The commission last week voted to direct the mayor's office to report on the state of the lease between the county and the university, which has planned a medical practice building there.
"We want to try and make sure we're not putting ourselves in a position where we're giving land to someone who's going to turn around and compete with us in the medical arena," said Commissioner Barbara Jordan, who sponsored the resolution.
The land, which sits on Jackson's Health District campus, was initially leased to the university as a site for a future hospital and medical facilities.
But after the university purchased Cedars Medical Center, a new lease "consolidate[ing] two existing leases between the University of Miami and Miami-Dade County and add[ing] some additional adjoining land to that lease" was drawn, said William Donelan, vice president for medical affairs at the university's Miller School of Medicine.

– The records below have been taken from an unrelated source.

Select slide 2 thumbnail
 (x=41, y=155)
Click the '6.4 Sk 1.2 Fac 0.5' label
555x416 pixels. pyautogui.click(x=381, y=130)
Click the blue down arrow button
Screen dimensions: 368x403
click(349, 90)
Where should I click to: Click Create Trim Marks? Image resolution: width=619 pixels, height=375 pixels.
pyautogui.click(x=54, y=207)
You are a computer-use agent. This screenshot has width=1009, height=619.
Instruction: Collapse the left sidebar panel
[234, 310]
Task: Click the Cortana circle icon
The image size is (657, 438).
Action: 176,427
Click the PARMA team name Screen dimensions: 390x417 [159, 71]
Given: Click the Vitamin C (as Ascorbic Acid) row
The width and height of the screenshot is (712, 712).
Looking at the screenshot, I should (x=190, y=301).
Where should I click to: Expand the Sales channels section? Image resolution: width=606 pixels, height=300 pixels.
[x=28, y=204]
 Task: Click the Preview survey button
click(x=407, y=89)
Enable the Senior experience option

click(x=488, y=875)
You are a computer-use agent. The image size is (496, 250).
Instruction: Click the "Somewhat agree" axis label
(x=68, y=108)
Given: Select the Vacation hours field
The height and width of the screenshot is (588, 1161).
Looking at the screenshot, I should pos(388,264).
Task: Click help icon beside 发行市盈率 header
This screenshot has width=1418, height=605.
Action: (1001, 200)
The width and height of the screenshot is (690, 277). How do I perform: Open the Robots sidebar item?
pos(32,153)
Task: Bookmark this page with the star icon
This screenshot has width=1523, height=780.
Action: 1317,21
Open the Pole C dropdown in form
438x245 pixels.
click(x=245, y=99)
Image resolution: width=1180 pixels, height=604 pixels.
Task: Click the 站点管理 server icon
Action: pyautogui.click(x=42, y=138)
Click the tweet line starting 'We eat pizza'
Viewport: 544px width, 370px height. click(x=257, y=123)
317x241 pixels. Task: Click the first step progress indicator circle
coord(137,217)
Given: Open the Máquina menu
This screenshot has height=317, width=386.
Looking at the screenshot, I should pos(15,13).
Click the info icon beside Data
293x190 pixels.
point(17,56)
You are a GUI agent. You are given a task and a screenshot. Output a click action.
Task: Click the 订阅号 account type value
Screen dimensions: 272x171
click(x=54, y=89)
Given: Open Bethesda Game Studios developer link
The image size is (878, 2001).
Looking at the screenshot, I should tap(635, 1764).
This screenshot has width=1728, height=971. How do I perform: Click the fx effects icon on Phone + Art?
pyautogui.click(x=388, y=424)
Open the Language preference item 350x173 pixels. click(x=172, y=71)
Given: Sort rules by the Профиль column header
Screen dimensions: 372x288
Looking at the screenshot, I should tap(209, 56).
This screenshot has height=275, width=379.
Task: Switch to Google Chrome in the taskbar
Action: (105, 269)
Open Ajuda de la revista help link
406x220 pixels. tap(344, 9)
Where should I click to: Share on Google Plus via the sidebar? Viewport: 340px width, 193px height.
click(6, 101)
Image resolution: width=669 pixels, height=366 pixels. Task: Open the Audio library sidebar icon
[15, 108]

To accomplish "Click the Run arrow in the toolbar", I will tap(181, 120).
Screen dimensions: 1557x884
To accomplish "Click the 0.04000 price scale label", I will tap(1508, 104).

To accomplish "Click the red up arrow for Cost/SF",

After buying Cedars the university changed course, envisioning a $500 million building that included clinical facilities and an additional 100 beds for the Sylvester Cancer Center. It later pulled back to a less expensive building that added about 20 beds for the center.
Then the recession hit.
But "we still have, at a conceptual level, a plan for this scaled-back version of clinical space and a more modest expansion of the Sylvester Cancer Center," Mr. Donelan said. "Right now we're going to have to wait until the economy improves to move on it, even on a scaled-down version."
Yet whatever the university ultimately comes up with will need commission approval.
"In order for anything to take place, there has to be an agreement of both entities that what is going to be placed there is something that's suitable to be used without a competitive aspect," Ms. Jordan said. "They have to come back to the county for zoning the parcels appropriately. Then it's important we make sure that happens on the front end.
"I know they'll be able to work it out," she added.
The university, however, doesn't seem to have abandoned its plans totally.
"We will go back through a process with the Jackson management and, I would imagine, ultimately the Public Health Trust board to take them through the current conceptual plan for building out on that land," Mr. Donelan said.
But, he said, a new building would replace outdated facilities and complement existing operations rather than compete with Jackson.
"It's not a bunch of new stuff. At the end of the day Jackson is the hospital used by our faculty for a lot of the elective admissions," Mr. Donelan argued. "It's a feeder system to Jackson Memorial for insured patients."